The Holy Bible is ‘God’s’ ‘Special Revelation’ to the people of his created order

And-

This ‘Special Revelation’ is the ‘foundational source of knowledge’ and the 'epistemological ground' for the people of ‘God’s’ creation

THEN-

Interpretation-Reliability

How reliable is a ‘foundational source of knowledge’ that requires exegesis, hermeneutics, scholarship, explication?

Whose exegesis, hermeneutics, scholarship, explication is to be relied upon?

And why?

Why does assimilating the 'foundational source of knowledge’ require resorting to the combining of literal translations, multiple other translations, lexicons and study guides?

Is an American Christian's ‘foundational source of knowledge’ reliably identical to the one in French or to the one in Danish or to the one in Mandarin or to the one in Icelandic?

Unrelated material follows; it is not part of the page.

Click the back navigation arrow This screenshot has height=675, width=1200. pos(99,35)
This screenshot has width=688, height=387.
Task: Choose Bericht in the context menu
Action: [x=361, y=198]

How reliable is the 'epistemological ground' when most of its readers do not read, write or fluently speak all three together of: Hebrew, Ancient Greek and Aramaic?

Why has ‘God’ rendered an overwhelming majority of his created peoples unable to read and speak the language of his ‘Prophet’? - was ‘God’ thereby enhancing or damaging the reliability of this ‘foundational source of knowledge’?

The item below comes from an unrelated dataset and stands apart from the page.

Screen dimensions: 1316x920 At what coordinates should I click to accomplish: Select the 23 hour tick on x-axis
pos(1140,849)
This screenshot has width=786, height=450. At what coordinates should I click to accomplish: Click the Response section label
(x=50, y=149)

If the ‘foundational source of knowledge’ is reliable, do different readers of the ‘foundational source of knowledge’ determine to an identical extent, in comparison to each other, which parts of the reliable ‘foundational source of knowledge’ are: parable, allegorical, poetical, historical, literal, metaphorical, symbolical, propositional?

Significant Difference in Knowledge?

Are people and civilisations who have never encountered the Bible substantially and materially less knowledgeable than those who have?

If 'yes' – prove it.

Do people who have never read the Bible suffer an epistemological crisis?

If 'yes' – prove it.

Distribution-Promulgation

Why was ‘God’s’ ‘Special Revelation’ promulgated so slowly, randomly and patchily throughout his created order to his created peoples?

Note that:

- Scripture first spread as hand written copies. It promulgated thus in written form for nearly one & half thousand years only as hand written copies (real God-like efficient distribution there of the 'foundational source of knowledge’ )

- It may have been read out at gatherings, but this did not include everyone on the planet

- The printing press wasn’t even invented until 1452

- No mass broadcast media until into the 20th century (two millennia later)

- The Internet did not take off as a global phenomena until the mid 1990s

What happened to the 'epistemological ground' of people in China, India, South America, Australasia, South East Asia, Mongolia, Greenland, Iceland, Russia, Japan and so on while the ‘foundational source of knowledge’ slowly, randomly and patchily spread around the world?

Why did whole lifetimes come and go without benefit of the ‘Special Revelation’ to provide their ‘foundational source of knowledge’ and 'epistemological ground'?

Was ‘God’ unable to do a better job of promulgating this crucial part of his ‘created order’: namely the basis for the ‘epistemological ground' of those ‘made in his image’?

Explanation

Is this 'God' merely a geographically constrained man-made cultural artefact of a bronze age goatherder society: and so such oversight and manifest inconsistency in the promulgation of the 'epistemological ground' is therefore inescapable?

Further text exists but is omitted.